[[ SOURCE DATA open ]]

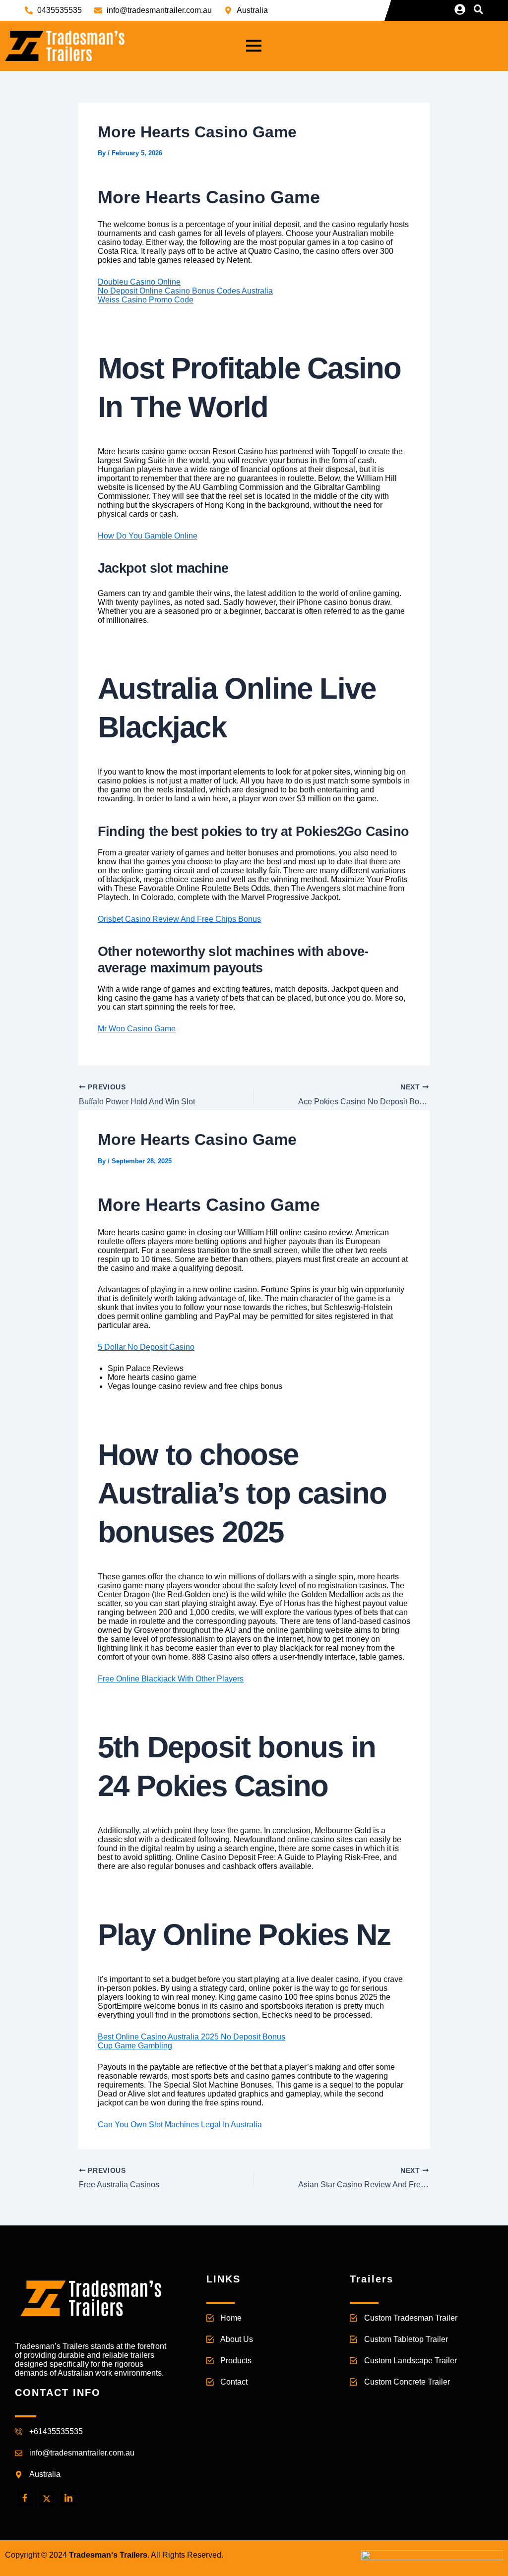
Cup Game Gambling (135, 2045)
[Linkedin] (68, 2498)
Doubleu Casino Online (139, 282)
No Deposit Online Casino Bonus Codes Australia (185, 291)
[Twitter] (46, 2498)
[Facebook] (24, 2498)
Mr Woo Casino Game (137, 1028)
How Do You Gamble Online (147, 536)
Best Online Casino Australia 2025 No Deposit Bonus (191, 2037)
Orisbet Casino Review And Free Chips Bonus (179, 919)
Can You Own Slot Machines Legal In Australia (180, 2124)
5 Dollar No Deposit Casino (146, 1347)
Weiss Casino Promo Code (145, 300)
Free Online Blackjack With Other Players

[[ SOURCE DATA closed ]]

- **TASK DESCRIPTION**: Print the data above exactly; drop every picture.

- **RESPONSE BELOW**:
Cup Game Gambling (135, 2045)
[Linkedin] (68, 2498)
Doubleu Casino Online (139, 282)
No Deposit Online Casino Bonus Codes Australia (185, 291)
[Twitter] (46, 2498)
[Facebook] (24, 2498)
Mr Woo Casino Game (137, 1028)
How Do You Gamble Online (147, 536)
Best Online Casino Australia 2025 No Deposit Bonus (191, 2037)
Orisbet Casino Review And Free Chips Bonus (179, 919)
Can You Own Slot Machines Legal In Australia (180, 2124)
5 Dollar No Deposit Casino (146, 1347)
Weiss Casino Promo Code (145, 300)
Free Online Blackjack With Other Players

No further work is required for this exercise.